Severability is like an old sweater: ACA SCOTUS briefs

Did you ever pull some yarn on an old sweater and end up making it worse? Before long, you could unravel the entire sweater if you kept at it.

That is the legal strategy of Florida and the other states challenging the ACA, according to their “severability” brief filed with SCOTUS. If the Court finds one section of the ACA unconstitutional, the Justices must then decide whether the rest of the law survives (or is “severable”).

Florida’s starting point is the minimum coverage provision (aka the individual mandate) – and from there they start pulling the yarn. First to fall – according to Florida’s brief – will be the guaranteed issue and community rating rules, mainly because the insurance industry wouldn’t have accepted these bitter pills without the sweetener of 32 million more customers. The insurance industry makes the same argument in its briefs. The 11th Circuit agreed, but stopped here.
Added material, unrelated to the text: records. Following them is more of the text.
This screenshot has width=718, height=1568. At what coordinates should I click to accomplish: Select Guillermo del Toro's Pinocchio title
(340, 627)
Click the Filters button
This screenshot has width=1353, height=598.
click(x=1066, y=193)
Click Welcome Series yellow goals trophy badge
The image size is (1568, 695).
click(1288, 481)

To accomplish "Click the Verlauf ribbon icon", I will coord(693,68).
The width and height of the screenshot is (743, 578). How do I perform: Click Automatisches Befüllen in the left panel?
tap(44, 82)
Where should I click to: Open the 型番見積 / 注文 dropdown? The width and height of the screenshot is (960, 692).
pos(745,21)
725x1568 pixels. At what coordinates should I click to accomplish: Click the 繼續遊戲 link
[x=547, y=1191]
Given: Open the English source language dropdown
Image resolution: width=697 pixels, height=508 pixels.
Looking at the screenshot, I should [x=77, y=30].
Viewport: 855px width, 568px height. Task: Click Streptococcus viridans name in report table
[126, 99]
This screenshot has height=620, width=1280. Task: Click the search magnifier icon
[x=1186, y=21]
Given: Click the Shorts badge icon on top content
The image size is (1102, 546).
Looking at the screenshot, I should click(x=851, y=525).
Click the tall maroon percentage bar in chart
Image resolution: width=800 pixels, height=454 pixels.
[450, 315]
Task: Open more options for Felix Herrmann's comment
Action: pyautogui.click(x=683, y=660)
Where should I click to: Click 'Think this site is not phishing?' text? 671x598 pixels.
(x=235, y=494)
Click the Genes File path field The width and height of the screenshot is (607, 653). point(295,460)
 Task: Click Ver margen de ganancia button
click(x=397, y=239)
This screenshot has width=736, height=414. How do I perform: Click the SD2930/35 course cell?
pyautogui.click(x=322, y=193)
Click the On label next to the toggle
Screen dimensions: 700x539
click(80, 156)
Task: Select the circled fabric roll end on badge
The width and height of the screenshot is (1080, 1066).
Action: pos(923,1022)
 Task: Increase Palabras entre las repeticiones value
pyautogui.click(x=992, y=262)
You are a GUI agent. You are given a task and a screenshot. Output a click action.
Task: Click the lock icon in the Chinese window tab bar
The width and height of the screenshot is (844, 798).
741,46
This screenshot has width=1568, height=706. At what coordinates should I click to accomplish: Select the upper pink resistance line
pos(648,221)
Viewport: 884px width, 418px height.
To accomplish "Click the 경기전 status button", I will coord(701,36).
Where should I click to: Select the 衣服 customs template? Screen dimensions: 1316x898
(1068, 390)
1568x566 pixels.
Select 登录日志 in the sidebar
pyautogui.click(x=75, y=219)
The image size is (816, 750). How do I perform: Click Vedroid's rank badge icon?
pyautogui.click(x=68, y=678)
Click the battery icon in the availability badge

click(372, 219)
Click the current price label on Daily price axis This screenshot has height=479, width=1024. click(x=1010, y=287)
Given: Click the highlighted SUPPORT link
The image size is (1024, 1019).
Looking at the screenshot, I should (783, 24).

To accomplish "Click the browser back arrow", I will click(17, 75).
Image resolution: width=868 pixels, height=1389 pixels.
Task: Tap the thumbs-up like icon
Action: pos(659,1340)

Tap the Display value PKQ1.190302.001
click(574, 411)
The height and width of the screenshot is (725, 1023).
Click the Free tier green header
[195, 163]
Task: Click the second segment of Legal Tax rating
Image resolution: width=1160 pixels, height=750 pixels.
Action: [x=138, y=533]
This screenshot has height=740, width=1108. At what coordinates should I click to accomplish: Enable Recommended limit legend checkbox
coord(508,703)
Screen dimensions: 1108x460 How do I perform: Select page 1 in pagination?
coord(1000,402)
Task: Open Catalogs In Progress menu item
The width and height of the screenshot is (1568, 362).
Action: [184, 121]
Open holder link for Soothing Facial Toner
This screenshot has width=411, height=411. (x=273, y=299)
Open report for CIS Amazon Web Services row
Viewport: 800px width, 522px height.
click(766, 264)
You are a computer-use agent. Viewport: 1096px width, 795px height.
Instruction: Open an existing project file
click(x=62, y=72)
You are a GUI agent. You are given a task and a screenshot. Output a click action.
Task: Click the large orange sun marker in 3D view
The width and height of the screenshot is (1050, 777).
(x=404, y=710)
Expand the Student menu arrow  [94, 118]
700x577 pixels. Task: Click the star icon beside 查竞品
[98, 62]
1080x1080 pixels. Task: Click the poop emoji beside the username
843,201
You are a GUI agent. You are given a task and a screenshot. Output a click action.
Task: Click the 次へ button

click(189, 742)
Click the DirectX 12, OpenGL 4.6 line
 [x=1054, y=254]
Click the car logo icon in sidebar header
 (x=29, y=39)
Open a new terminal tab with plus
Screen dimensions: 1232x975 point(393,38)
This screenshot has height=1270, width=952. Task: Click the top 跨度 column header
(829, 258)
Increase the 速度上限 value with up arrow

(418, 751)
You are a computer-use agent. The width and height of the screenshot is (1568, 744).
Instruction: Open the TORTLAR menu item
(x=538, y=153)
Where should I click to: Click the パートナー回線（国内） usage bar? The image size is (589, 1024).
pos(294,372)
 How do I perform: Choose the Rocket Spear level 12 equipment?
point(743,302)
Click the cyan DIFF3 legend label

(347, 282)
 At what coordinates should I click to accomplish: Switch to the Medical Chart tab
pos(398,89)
Once these three provisions are gone, Florida’s brief sees no way to keep any of the private insurance reforms in the ACA:

Simply put, without guaranteed issue and community rating, the impetus for the ACA would disappear, and the Act’s whole private insurance expansion would unravel, for insurance companies would remain free to turn away millions of the very same individuals to whom the Act promised insurance. (at 48)

As these “core components” fall, so does every last bit of the Act:

The ACA is a delicate balance of inextricably intertwined provisions, none of which can survive without the Act’s core components. (at 35)

Even the clearly constitutional revenue-raising provisions should fall if the Medicaid expansions are struck down. Why? Because Congress only wanted the money to pay for Medicaid expansion:

The massive expansion of Medicaid was a costly endeavor that Congress attempted to counterbalance with projected cost savings.  If the Medicaid expansion is invalidated directly or falls as a consequence of invalidation of the individual mandate, then these offsetting provisions cannot survive while respecting Congress’ intent. (at 26)

The upshot (according to Florida) is if any word in the ACA is unconstitutional, all of it must burn:

…calling into serious question whether Congress would have passed health insurance legislation at all if even a single word of the ACA was altered… (at 39)

Meanwhile, in unrelated news, Republicans in Congress are drafting legislation just in case the Supreme Court strikes down the ACA.